■ What is needed
Copy out precisely the lines of the material that follows, beginning with the line containing "Screen dimensions: 504x420" and ending with its last line; exclude pictures.

****************************************

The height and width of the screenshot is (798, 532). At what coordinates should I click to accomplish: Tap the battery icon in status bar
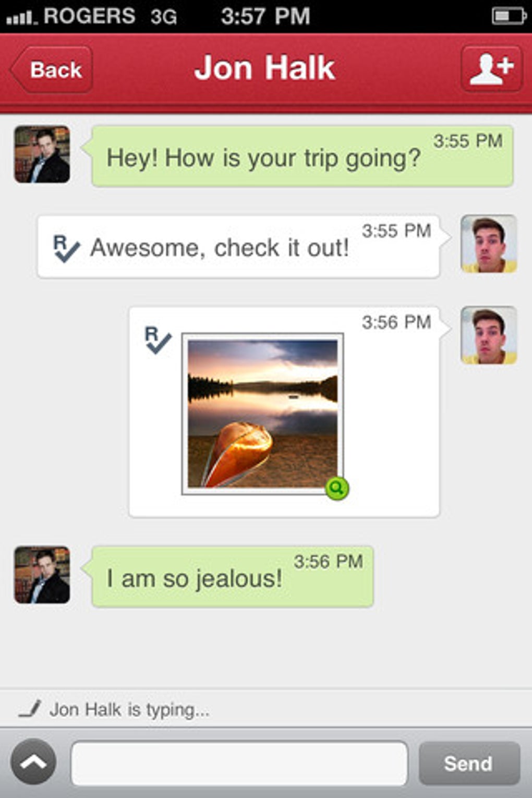coord(507,16)
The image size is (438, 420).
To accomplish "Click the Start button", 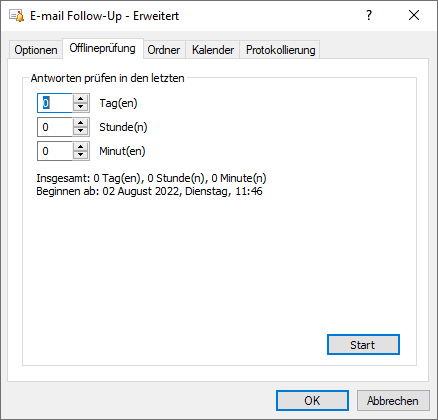I will 363,345.
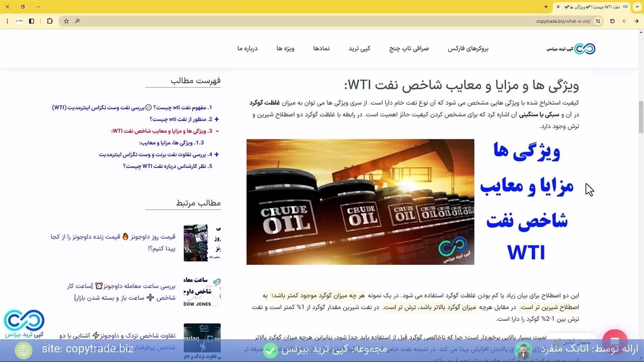Open a new tab with plus button
Viewport: 644px width, 362px height.
pyautogui.click(x=546, y=7)
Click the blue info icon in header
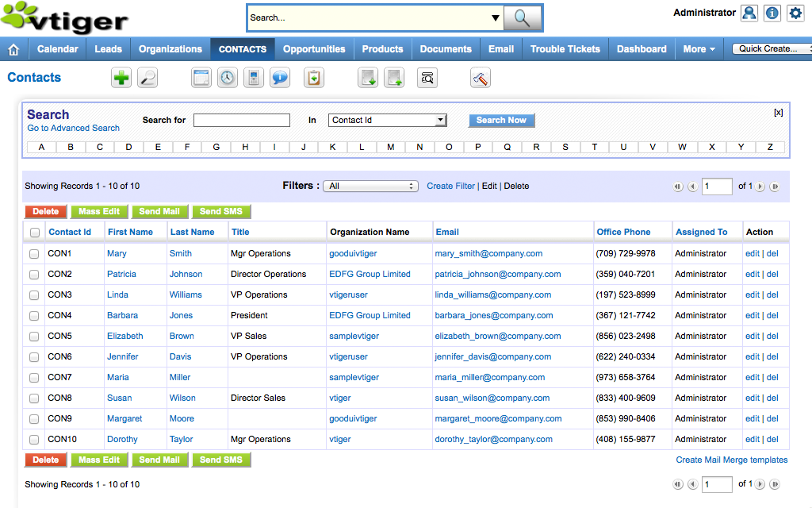This screenshot has width=812, height=508. coord(772,13)
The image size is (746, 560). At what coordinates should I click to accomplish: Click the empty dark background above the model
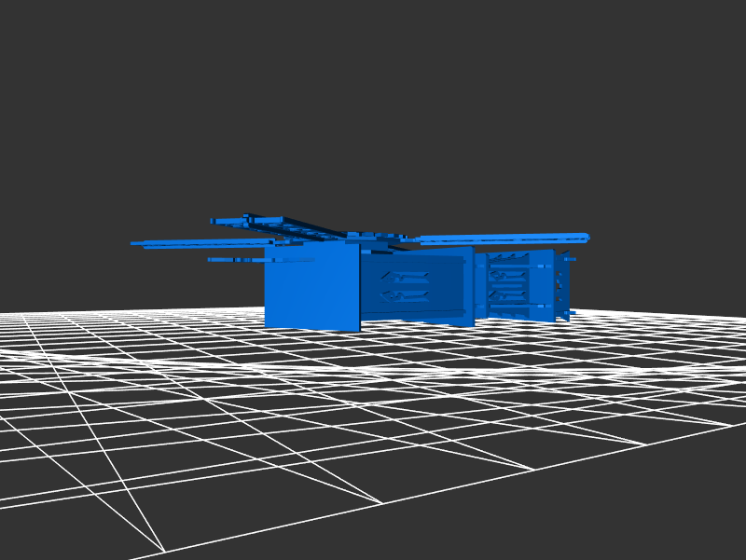coord(373,93)
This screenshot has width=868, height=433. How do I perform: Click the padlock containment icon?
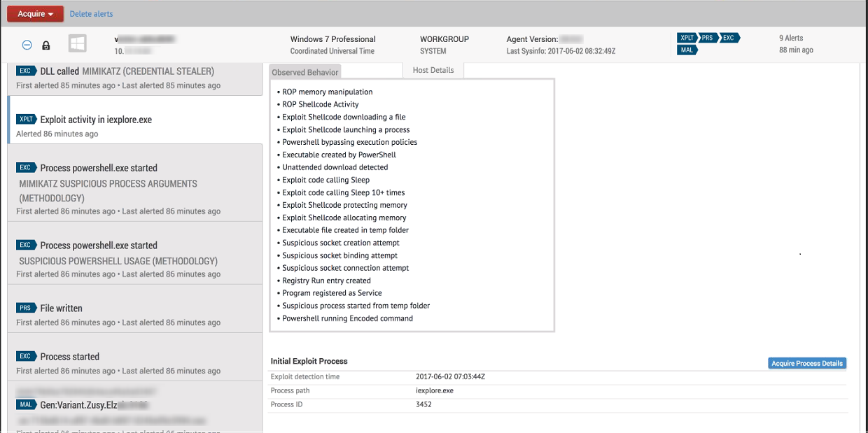46,45
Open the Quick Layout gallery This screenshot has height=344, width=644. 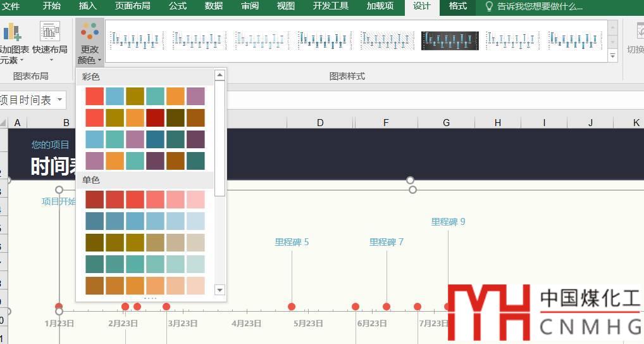(x=49, y=32)
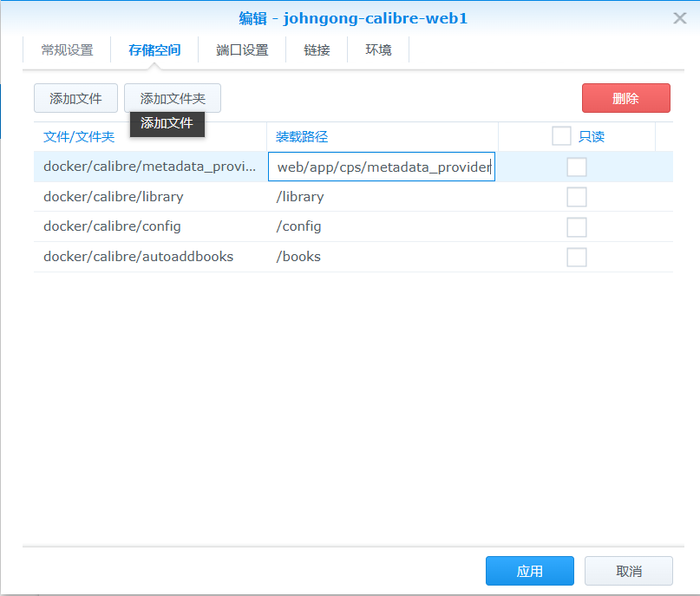Viewport: 700px width, 596px height.
Task: Close the edit dialog with X icon
Action: pyautogui.click(x=680, y=18)
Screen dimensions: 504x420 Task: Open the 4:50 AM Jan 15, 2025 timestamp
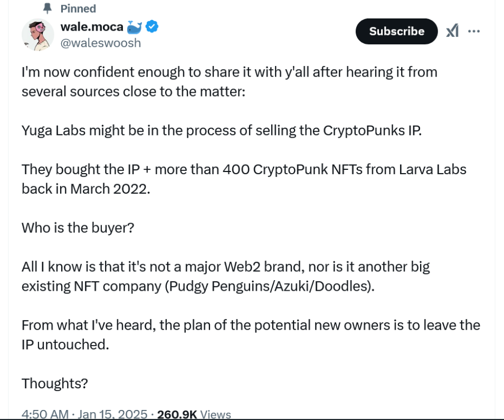(x=84, y=414)
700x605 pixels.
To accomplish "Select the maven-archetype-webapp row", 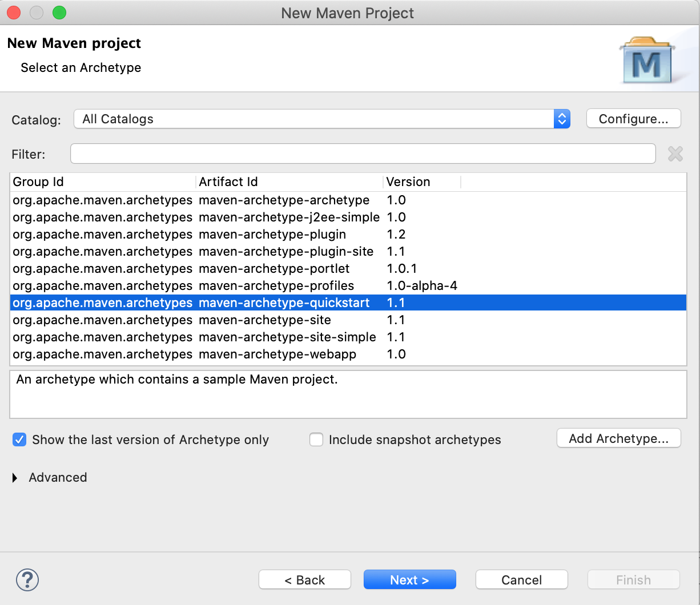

****************************************

■ Response below
Screen dimensions: 504x420 Task: Open the 4:50 AM Jan 15, 2025 timestamp
(x=84, y=414)
700x605 pixels.
To accomplish "Select the maven-archetype-webapp row", 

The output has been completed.